Auréolé de plusieurs prix, Lean on Pete évoque le parcours tourmenté d’un adolescent dans l’Amérique profonde. Il trouve un sens à sa vie en se liant d’amitié avec Lean on Pete, cheval de course en fin de vie.
Nous voici dans l’Amérique profonde, dans une petite ville de l’Oregon, au nord-ouest des Etats-Unis. Charley, 15 ans, revient comme chaque fin d’après-midi à la maison. Une femme en petite tenue, qu’il n’a jamais vue, sort de la chambre de son père pour préparer des œufs brouillés dans la cuisine. Son père, canette de bière à la main, lui tape dans le dos en lui proposant de s’attabler…

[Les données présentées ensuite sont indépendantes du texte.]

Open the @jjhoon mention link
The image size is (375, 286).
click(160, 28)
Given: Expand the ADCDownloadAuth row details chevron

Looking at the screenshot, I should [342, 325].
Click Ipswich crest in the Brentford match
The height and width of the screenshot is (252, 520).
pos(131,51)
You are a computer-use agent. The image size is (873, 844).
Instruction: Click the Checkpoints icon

L’une des premières scènes de Lean on Pete donne le ton. Andrew Haigh, réalisateur anglais ovationné pour le film 45 years (long-métrage porté par Charlotte Rampling qui évoque le quotidien d’un couple britannique retraité), filme une Amérique méconnue, pauvre et isolée. Une Amérique façon western, où les pick-ups se parquent nonchalamment le long de grandes routes bordées de motels et de drive-in. Si le décor tient un rôle de premier plan, le sujet est centré sur le quotidien d’un adolescent solitaire et visiblement tourmenté. Charley n’a jamais connu sa mère et vit avec son père alcoolique, pas forcément méchant mais terriblement inconstant. Un petit appartement, peu de passe-temps, pas de futur, voilà son quotidien. Au hasard d’une rencontre, Charley déniche un petit job: il s’occupera des chevaux avant et après les courses de paris hippiques. Parmi les bêtes, un certain Lean on Pete, vieux cheval en fin de carrière…
Le faux rêve américain
Basé sur un roman de l’Américain Willy Vlautin, sorti en 2010, Lean on Pete n’est pas ce qu’on pourrait appeler un film rythmé et souriant. Avec un vrai sens du détail et des dialogues bien ficelés, le réalisateur décrit une sorte de parcours initiatique d’un adolescent, s’accrochant ça et là à des repères pour guider sa vie. Notre héros y rencontre des personnages paumés mais attachants, encaisse les chocs en tentant de garder espoir. L’une des bonnes surprises de ce long-métrage vient donc de Charlie Plummer, le jeune acteur présent sur quasi toutes les scènes de ce film de deux heures. L’acteur américain, que certains n’hésitent pas à voir comme le digne héritier de Brad Pitt, fut notamment auréolé du prix d’interprétation masculine au dernier festival de Venise. L’autre bonne surprise: la qualité de l’image. La caricature de l’Amérique profonde proposée par le réalisateur nous offre des paysages carte postale époustouflants. En fil rouge, il faut y voir une vraie critique du rêve américain. « J’ai en quelque sorte voulu filmer ce faux rêve américain », évoquait récemment le réalisateur Andrew Haigh. « L’Amérique a en quelque sorte raté le parcours de Charley. Malgré cela, Charley continue à garder cet espoir, très propre au rêve américain. Ce film évoque également la manière dont certains arrivent à quitter leur quotidien pour découvrir autre chose. » Ce drame sur la résilience en dit bien plus qu’il n’y paraît.